Despite the classism of the day, Jane is pretty much accepted as an equal by her employers and the other high class folks, and she seems to have an awful lot of spare time for a ladies maid, which made it hard to see this as taking place more than a hundred years ago. The story is very slow. The story is full of great historical detail, but, sadly, the characters never really come to life. Three and a half stars, if I could give that.

Thursday, August 1, 2019

Mistress of the Ritz, by Melanie Benjamin. Delacorte Press, 2019

Based on a real couple, Mistress of the Ritz tells the story of Blanche and Claude Auzello. In the early 1920, they meet in Paris, have a brief affair, and marry very quickly. Blanche is American, a brash, talkative, foul mouthed American flapper. Claude is French, and the manager of the greatest hotel in the world, the Ritz in Paris. Their impulsive marriage has lots of problems; Claude takes the traditional view that he should be able to have a mistress, while Blanche has, shall we say, a huge problem with that. She comforts herself with lots of alcohol, down in the hotel bar, spending her time there talking with the celebrities, like Hemingway, the Windsors, and F. Scott Fitzgerald. She frequently passes out down in the bar, where they sit her in a corner, hopefully out of view of the guests. Claude’s days at the Ritz involve long hours and intense work, meaning he just doesn’t have time for a wife (especially when he has a mistress).

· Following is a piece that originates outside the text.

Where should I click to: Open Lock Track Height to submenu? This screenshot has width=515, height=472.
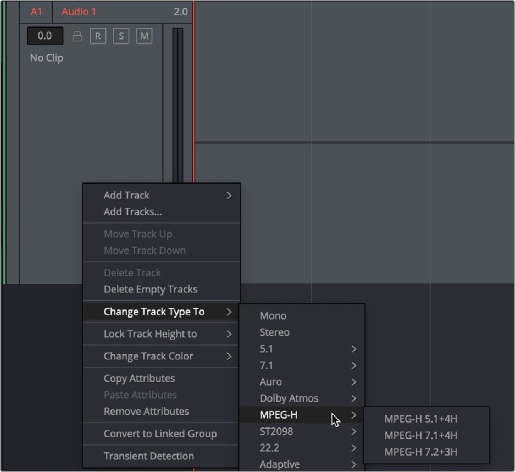[161, 334]
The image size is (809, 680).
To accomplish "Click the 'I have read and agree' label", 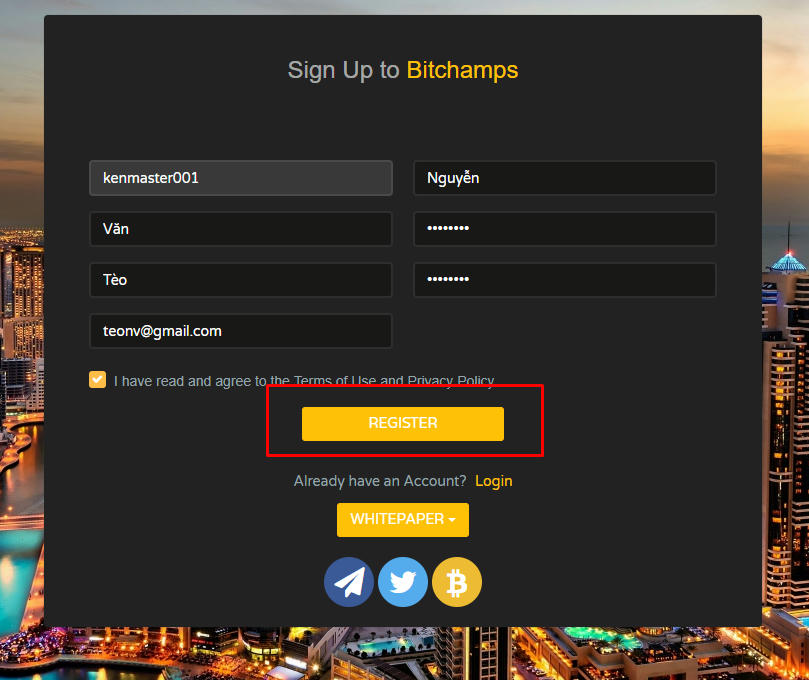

Things get worse when the Germans invade France, and Hermann Goering sets up headquarters in the Ritz. Now everyone must really mind their manners, never letting on what they think of the Nazis. Meanwhile, the French Resistance is active in Paris, which Blanche finds out about from her ragtag friend, Lily, a misfit in the bar but interesting. Soon Blanche is risking her freedom and life…. And Claude has secrets of his own.

The story is as much about a troubled marriage as it is about World War 2. Almost the first half of the book is about this, and, frankly, I did not like it; it is all about arguments. I found it boring, and I did not like either Blanche or Claude. It got better when the Nazi’s moved into Paris, and the French Resistance gets active. Told in the first person, with three different points of view and told in the present tense, it allows a lot of tension. The writing itself is beautiful most of the time. It is based on a real couple, about which very little is known, so the ‘historical fiction’ is very heavy on the ‘fiction’. One thing I liked is that the Germans were portrayed as real people, some sympathetic, even though what they are doing is evil. Three stars.